Retype the material below verbatim, omitting the pictures from your copy.
::::
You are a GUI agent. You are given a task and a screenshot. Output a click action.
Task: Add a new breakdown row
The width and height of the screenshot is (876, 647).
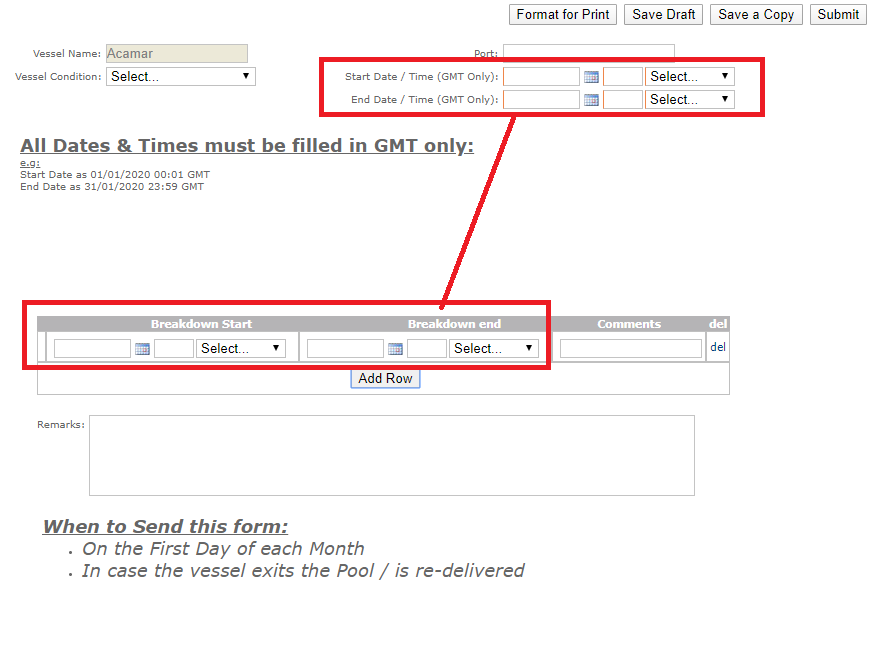tap(385, 378)
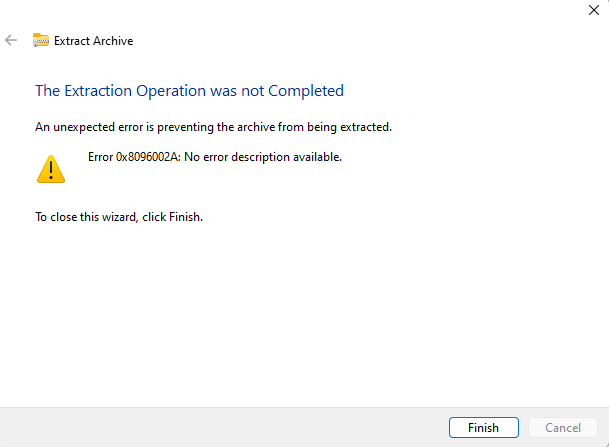Click the word Error before the hex code
Image resolution: width=609 pixels, height=447 pixels.
[x=100, y=157]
::::
COMPLETE RESPONSE:
You are a GUI agent. You are given a task and a screenshot. Output a click action.
Task: Add a new breakdown row
The width and height of the screenshot is (876, 647).
tap(385, 378)
Click the word Error before the hex code
Image resolution: width=609 pixels, height=447 pixels.
[x=100, y=157]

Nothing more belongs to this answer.